Tasks and exercises:
1 – Answer these from the IPO glossary text below:
(a) At least what share of the net offer in a book-built IPO is reserved for retail investors?
(b) Which company was the registrar of the Om Power Transmission Limited IPO?
(c) Which two institutions were the BRLMs of the Central Mine Planning & Design Institute Limited IPO?
2 – Render this sentence from the IPO glossary text below in Spanish: "Retail participation indicates interest from individual investors."
3 – Please reproduce the part of the IPO glossary text below that opens with the words containing "This obligation exists" and closes with "is not guaranteed.", word for word.

Excerpted text:
•••

In a book-built IPO, at least 15% of the net offer is reserved for NIIs.

For example, the Central Mine Planning & Design Institute Limited IPO was subscribed 0.57 times overall, while the NII portion was subscribed only 0.29 times.

Strong participation from NIIs can support overall subscription levels, but it does not guarantee IPO success.

32. Retail Individual Investors (RII)

Retail Individual Investors (RIIs) are individual investors who apply for shares in an IPO with an application size of up to ₹2 lakh.

In a book-built IPO, at least 35% of the net offer is reserved for retail investors.

For example, the Central Mine Planning & Design Institute Limited IPO was subscribed 0.57 times overall, while the RII portion was subscribed only 0.22 times.

Retail participation indicates interest from individual investors.


33. Book Running Lead Manager (BRLM)

Book Running Lead Manager (BRLM) is an institution or investment banker that manages and leads the IPO process of a company.

The important tasks of a BRLM are:

  • Helps decide the price band and final issue price
  • Markets the IPO to different investor categories to ensure adequate subscription
  • Collects bids and facilitates the book building process
  • Recommends allocation of shares based on demand from different investor categories
  • Assists in preparing key documents like DRHP and RHP for regulatory compliance under Securities and Exchange Board of India

A company may hire more than one BRLMs for its IPO, for example, IDBI Capital Markets & Securities Limited and SBI Capital Markets Limited were the BRLMs of Central Mine Planning & Design Institute Limited IPO.

34. IPO Registrar

An IPO registrar is an agency that maintains the records of investors participating in an IPO and handles the processing of applications, share allotment, and refunds.

For example, MUFG Intime India Private Limited was the registrar of Om Power Transmission Limited IPO.
Similarly, KFin Technologies Limited was the registrar of Central Mine Planning & Design Institute Limited (CMPDIL), and Bigshare Services Private Limited was the registrar of PNGS Reva Diamond Jewellery Limited.

35. Underwriters

Underwriters in IPOs are institutions that agree to subscribe to the portion of shares that remain unsubscribed after the subscription period ends, thereby reducing the risk of undersubscription.

This obligation exists only if there is a formal underwriting agreement. In many cases, Book Running Lead Managers (BRLMs) may also act as underwriters, but this is not guaranteed.

36. Market Maker

Market makers are institutions that provide liquidity in a stock by continuously quoting both buy and sell prices on the stock exchange.

•••

Provided data:
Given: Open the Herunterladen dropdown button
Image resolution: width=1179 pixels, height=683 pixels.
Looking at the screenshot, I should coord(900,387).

•••

Solutions to the problems:
1 –
(a) At least 35%.
(b) MUFG Intime India Private Limited.
(c) IDBI Capital Markets & Securities Limited and SBI Capital Markets Limited.

2 – La participación minorista indica interés por parte de los inversores individuales.

3 –
This obligation exists only if there is a formal underwriting agreement. In many cases, Book Running Lead Managers (BRLMs) may also act as underwriters, but this is not guaranteed.